Problem to solve: Transcribe only what runs from the line containing "Screen dimensions: 1536x736" through the final line below, exactly, and leave every picture out.

╔══

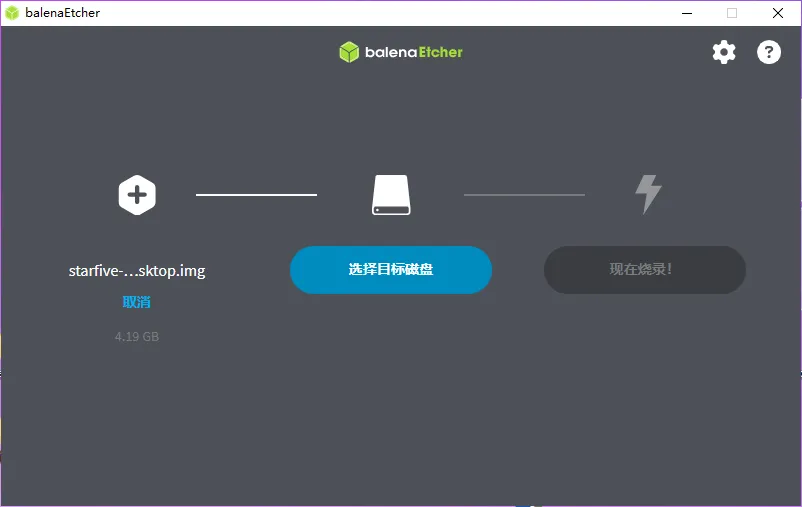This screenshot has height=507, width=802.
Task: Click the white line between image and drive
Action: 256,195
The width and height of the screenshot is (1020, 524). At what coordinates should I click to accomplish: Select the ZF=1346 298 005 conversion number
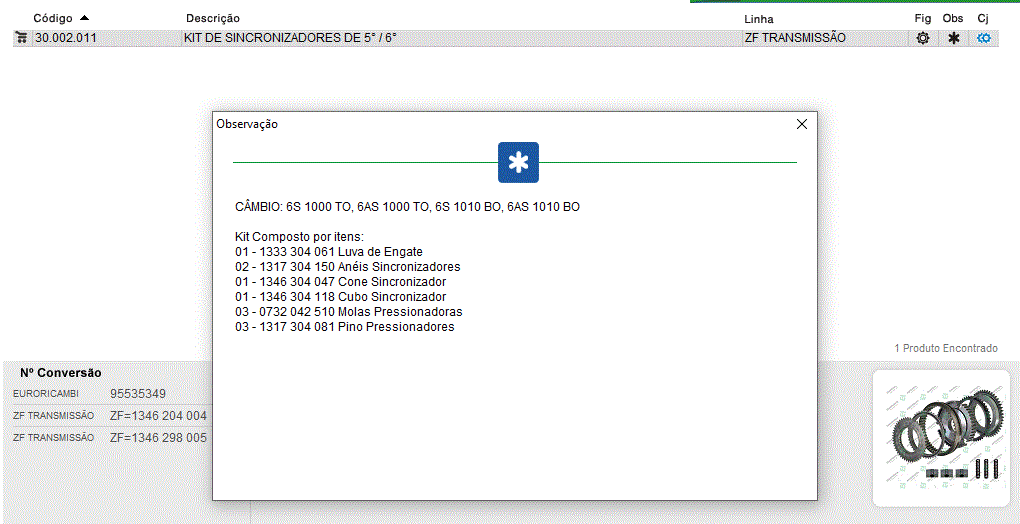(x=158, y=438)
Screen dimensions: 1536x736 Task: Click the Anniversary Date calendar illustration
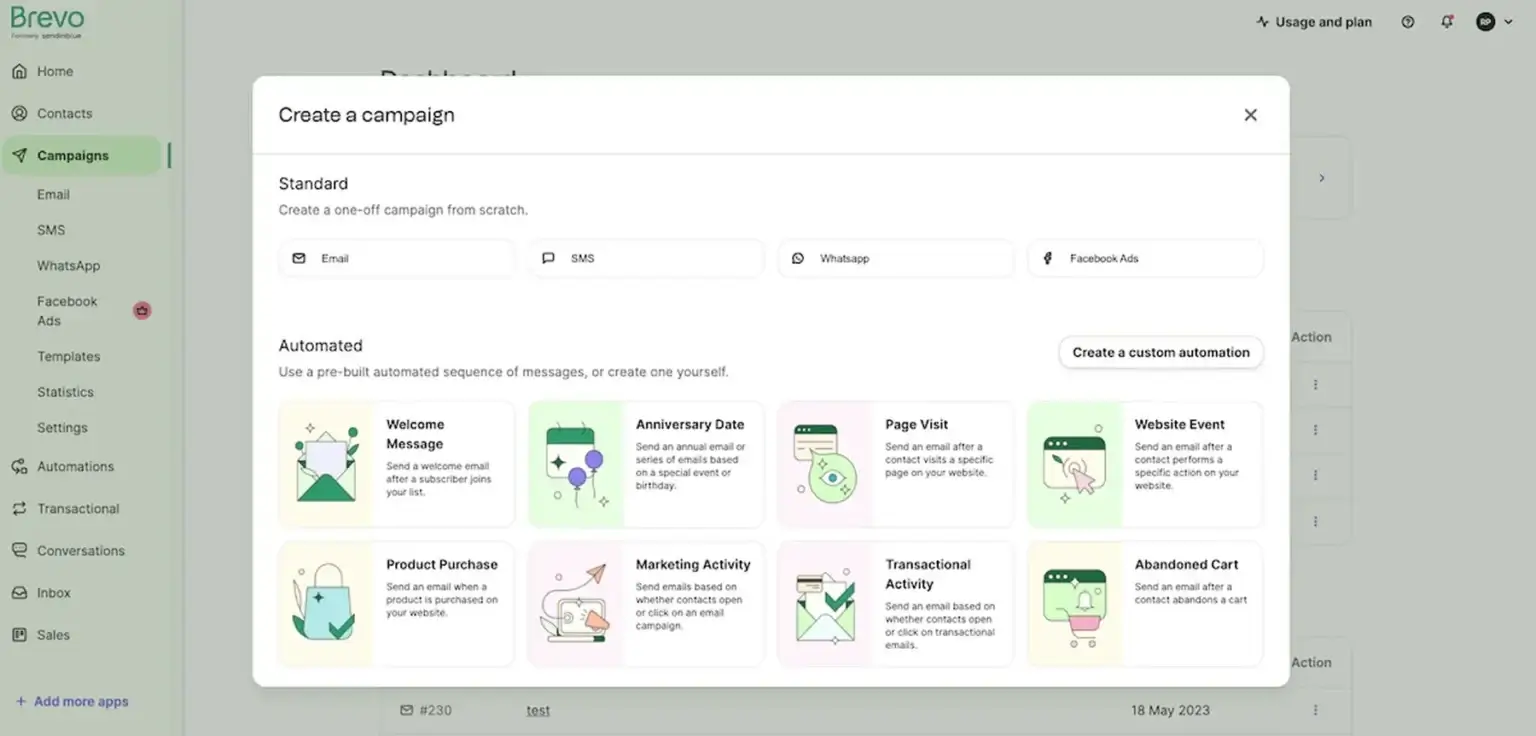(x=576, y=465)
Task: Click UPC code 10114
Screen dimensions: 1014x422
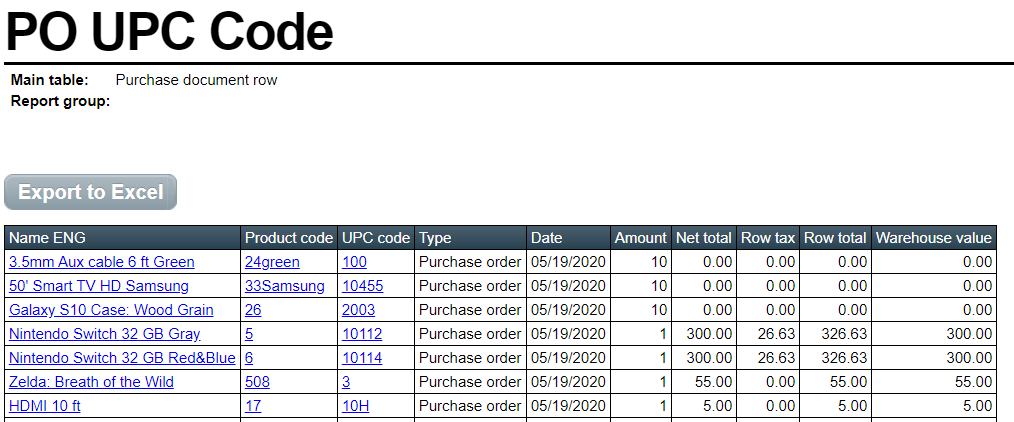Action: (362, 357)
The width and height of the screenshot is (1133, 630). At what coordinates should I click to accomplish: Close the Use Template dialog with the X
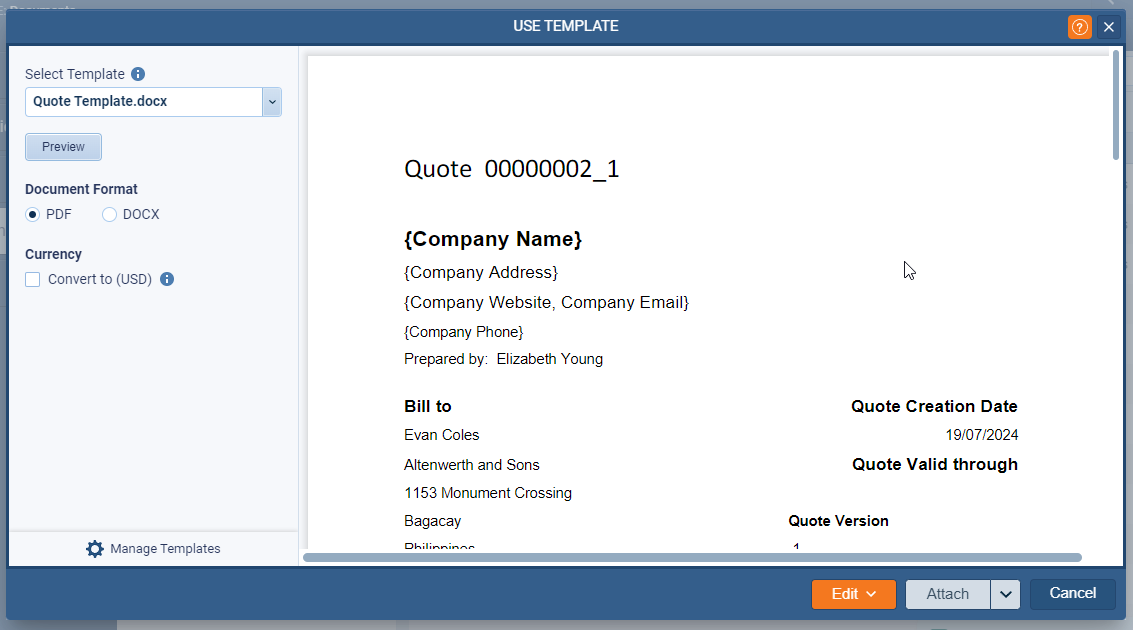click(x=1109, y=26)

╚══

Result for this task:
Screen dimensions: 1536x736 Task: Click the Anniversary Date calendar illustration
(x=576, y=465)
Task: Click UPC code 10114
Screen dimensions: 1014x422
Action: (362, 357)
The width and height of the screenshot is (1133, 630). At what coordinates should I click to accomplish: Close the Use Template dialog with the X
click(x=1109, y=26)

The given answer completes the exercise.